INSTRUCTION
Reproduce the material below word for word, starting at the line that contains "Given: Open the Timor-Leste team link" and ending at the line that contains "coord(976,86)". Leave the pictures out of your copy.

INPUT FOR THIS TASK
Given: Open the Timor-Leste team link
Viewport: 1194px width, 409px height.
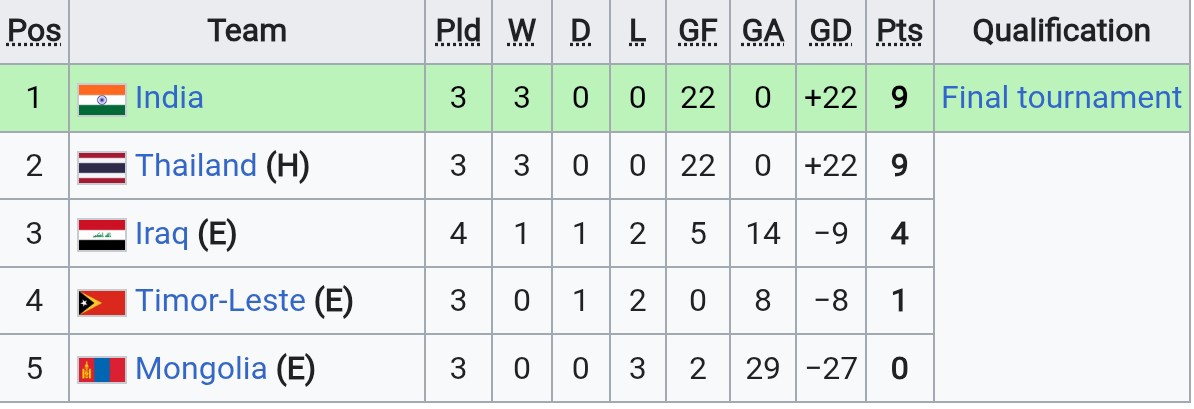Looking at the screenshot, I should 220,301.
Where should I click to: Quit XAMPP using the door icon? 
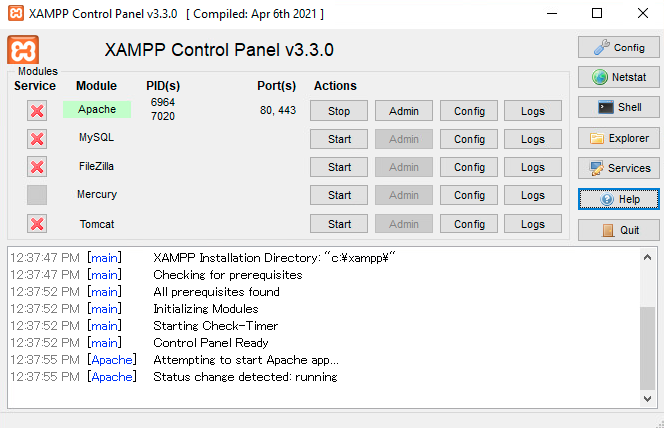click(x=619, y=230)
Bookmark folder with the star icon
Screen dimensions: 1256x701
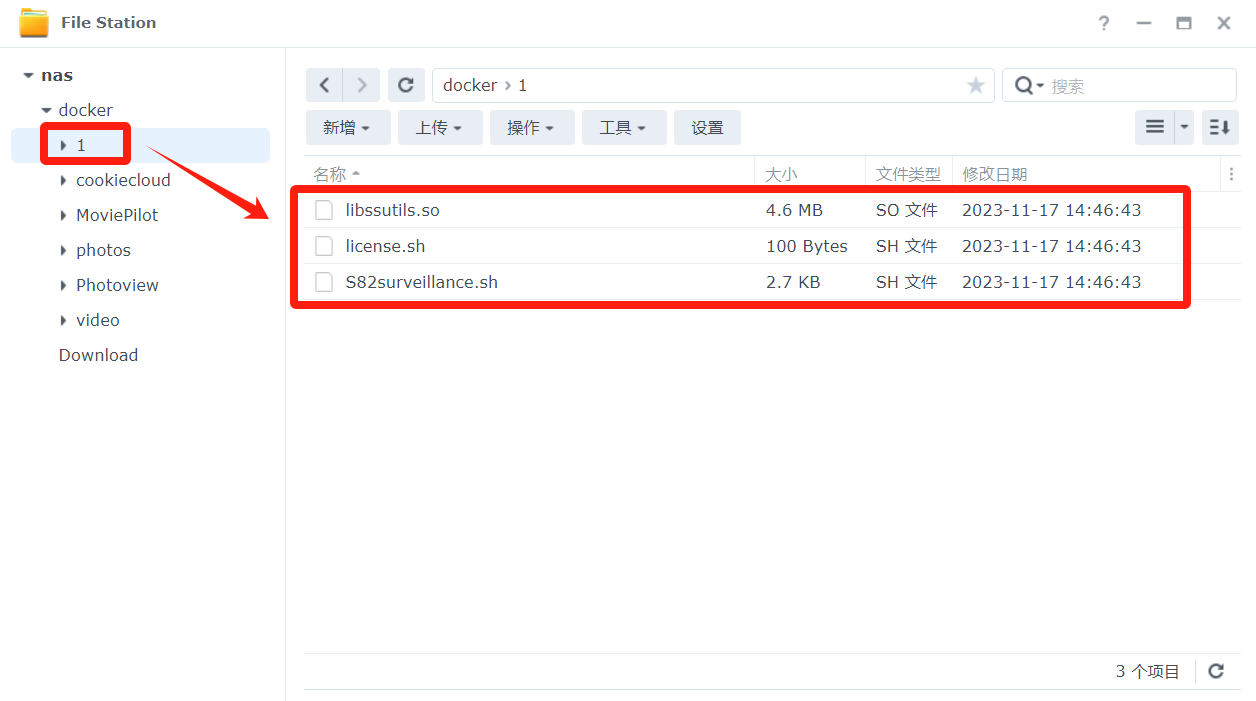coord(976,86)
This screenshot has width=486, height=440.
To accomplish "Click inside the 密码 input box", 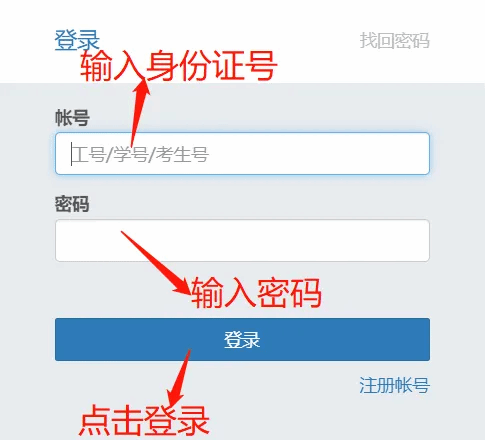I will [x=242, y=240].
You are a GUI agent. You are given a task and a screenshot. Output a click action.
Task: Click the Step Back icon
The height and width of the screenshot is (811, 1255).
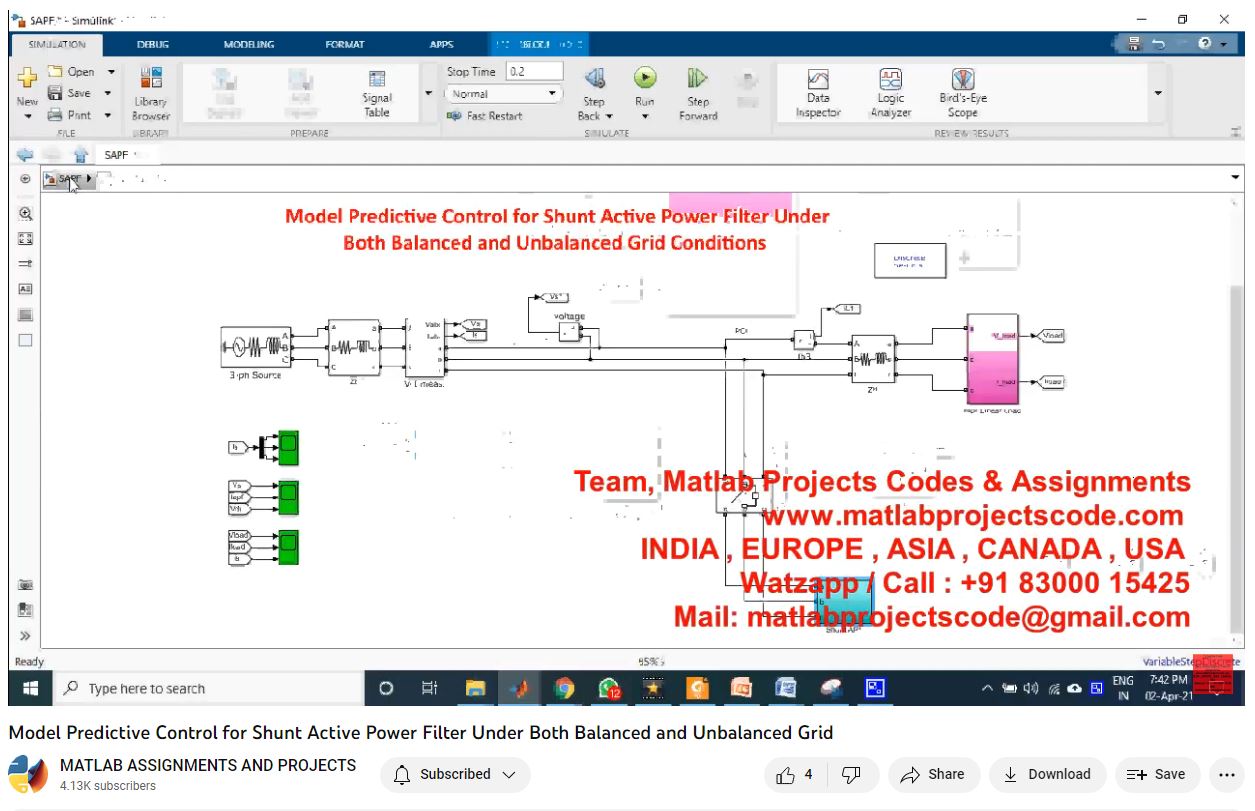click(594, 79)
==
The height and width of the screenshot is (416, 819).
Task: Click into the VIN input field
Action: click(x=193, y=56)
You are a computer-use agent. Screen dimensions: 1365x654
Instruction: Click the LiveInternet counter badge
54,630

SOLUTION TO THIS PROBLEM
Given: Open the Timor-Leste team link
Viewport: 1194px width, 409px height.
Looking at the screenshot, I should 220,301.
Where should I click to: Quit XAMPP using the door icon? 
click(x=619, y=230)
Bookmark folder with the star icon
Screen dimensions: 1256x701
coord(976,86)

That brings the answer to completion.